GeoLibre in Jupyter: the full GeoLibre GIS app as an anywidget, with a leafmap-style Python API.

The widget embeds the complete GeoLibre app (menus, panels, processing tools) inside a notebook cell. State syncs both ways through a single .geolibre.json project, so data you add from Python appears in the UI, and edits you make in the UI are readable back from Python.

Install

pip install geolibre

Or with conda from conda-forge:

conda install -c conda-forge geolibre

Quickstart

from geolibre import Map

m = Map(center=(-100, 40), zoom=4)
m.add_geojson("https://example.com/data.geojson", name="Data")
m

Add more data and drive the view:

m.add_tile_layer(
    "https://tile.openstreetmap.org/{z}/{x}/{y}.png",
    name="OpenStreetMap",
    attribution="(c) OpenStreetMap contributors",
)
m.add_cog("https://example.com/dem.tif", name="DEM", colormap="terrain")
m.add_basemap("dark")
m.set_center(-120, 47, zoom=8)

Round-trip the project:

m.save_project("my-map.geolibre.json")

m2 = Map()
m2.load_project("my-map.geolibre.json")

# Read state edited in the UI (e.g. after panning/zooming):
m.to_project()["mapView"]["center"]

API

Method Description
Map(center, zoom, basemap=, height=, layout=, theme=) Create a map. layout is "embed", "full", or "maponly".
add_geojson(data, name=, **style) Add GeoJSON (dict, path, URL, JSON, or GeoDataFrame).
add_vector(data, name=, render_mode=, data_format=, source_layer=, **style) Add a vector dataset from a URL (GeoParquet, FlatGeobuf, zipped Shapefile, GeoJSON) or a local file (read via GeoPandas, inlined).
add_geoparquet / add_flatgeobuf / add_shp (data, name=, **style) Format-specific wrappers over add_vector.
add_vector_tiles(url, name=, source_layers=, source_layer=, **style) Add vector tiles from a TileJSON endpoint.
add_pmtiles(url, name=, tile_type=, source_layers=, **style) Add a PMTiles archive (vector or raster).
add_tile_layer(url, name=, tile_size=, attribution=) Add a raster XYZ tile layer.
add_wms(endpoint, layers, name=, styles=, image_format=, transparent=, tile_size=, **style) Add a WMS (GetMap) tiled raster layer.
add_wmts(url, name=, tile_size=, **style) Add a WMTS tile URL template.
add_wfs(endpoint, type_name, name=, version=, output_format=, srs_name=, max_features=, **style) Add a WFS layer (GeoJSON, fetched and inlined).
add_cog(url, name=, bands=, colormap=, rescale=) Add a Cloud Optimized GeoTIFF.
add_raster(url, name=, bands=, colormap=, rescale=) Add a raster (alias of add_cog).
add_3d_tiles(url, name=, altitude_offset=, request_headers=, **style) Add a 3D Tiles tileset.json.
add_video(urls, coordinates, name=, **style) Add a georeferenced video (four [lng, lat] corners).
add_basemap(basemap) Set the background basemap.
set_center(lng, lat, zoom=None) Center (and optionally zoom) the map.
set_center_zoom(lng, lat, zoom=None) Alias of set_center (leafmap compatibility).
remove_layer(layer_id) / clear_layers() Remove layers.
to_project() / load_project(src) / save_project(path) Project I/O.

Notes

  • The bundled app is served from a localhost HTTP server, so the interactive widget works in local Jupyter and VS Code directly.
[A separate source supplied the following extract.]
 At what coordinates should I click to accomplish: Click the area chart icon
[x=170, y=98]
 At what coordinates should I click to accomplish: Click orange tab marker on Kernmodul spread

Google Colab routes through its built-in port proxy automatically. On JupyterHub (including managed/shared hubs) the front-end tries two same-origin routes and uses whichever is live, so a host needs only one of them: the Jupyter Server extension bundled with geolibre at {base_url}geolibre/app/ (enabled automatically on pip install geolibre, but registered only after the Jupyter server restarts), and jupyter-server-proxy at {base_url}proxy/{port}/ (works in the running server with no restart where it is installed). On other remote servers (Binder, remote JupyterLab), pass Map(server_proxy=True) to use that same remote path; Map(server_proxy=False) forces the direct path.
  • Optional extras: pip install geolibre[all] adds GeoPandas/Shapely support for add_geojson(geodataframe) and for reading local vector files (add_vector/add_geoparquet/add_flatgeobuf/add_shp), which the kernel reads and inlines as GeoJSON. Remote URLs for the same formats stream through the in-browser vector control and need no extras.
  • add_geojson inlines file/URL data into the project (up to 50 MB), so a large dataset is held in memory and re-synced on every project update. For very large layers, prefer a tile or COG source (add_tile_layer/add_cog) the app fetches directly.